EXERCISE DETAILS: Write out, word for word, the stretch of the items from their start through the line containing "Image resolution: width=1447".

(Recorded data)
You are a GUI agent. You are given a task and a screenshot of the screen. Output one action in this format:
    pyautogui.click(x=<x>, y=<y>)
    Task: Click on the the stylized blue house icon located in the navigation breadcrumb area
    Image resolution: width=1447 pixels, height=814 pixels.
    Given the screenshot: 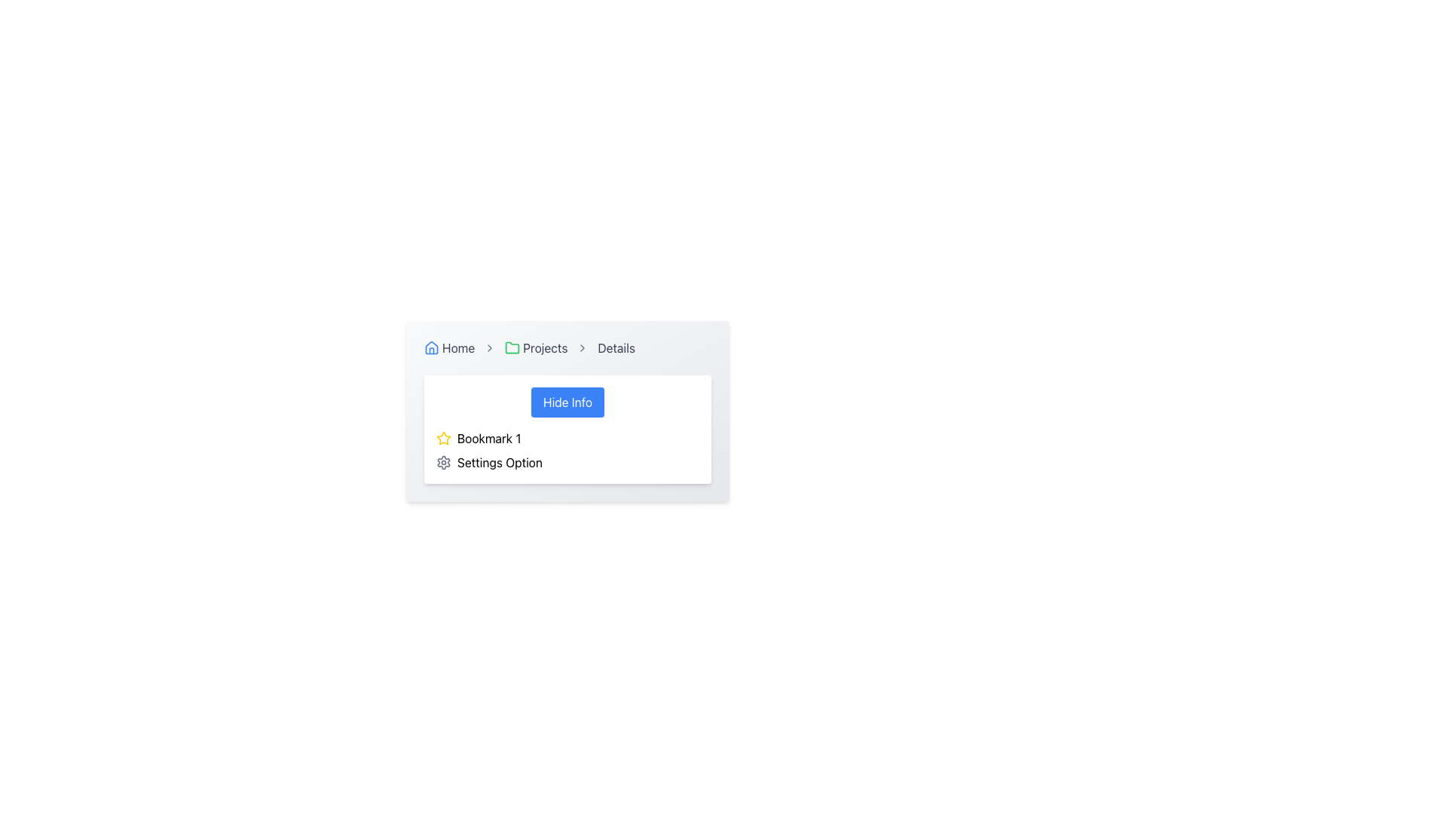 What is the action you would take?
    pyautogui.click(x=430, y=347)
    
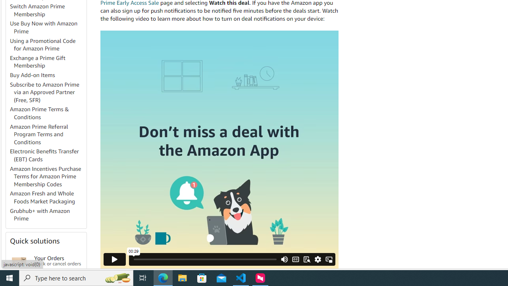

THE SOLUTION:
You are a GUI agent. You are given a task and a screenshot of the screen. Output one action in this format:
    pyautogui.click(x=<x>, y=<y>)
    Task: Click on the the stylized blue house icon located in the navigation breadcrumb area
    Image resolution: width=1447 pixels, height=814 pixels.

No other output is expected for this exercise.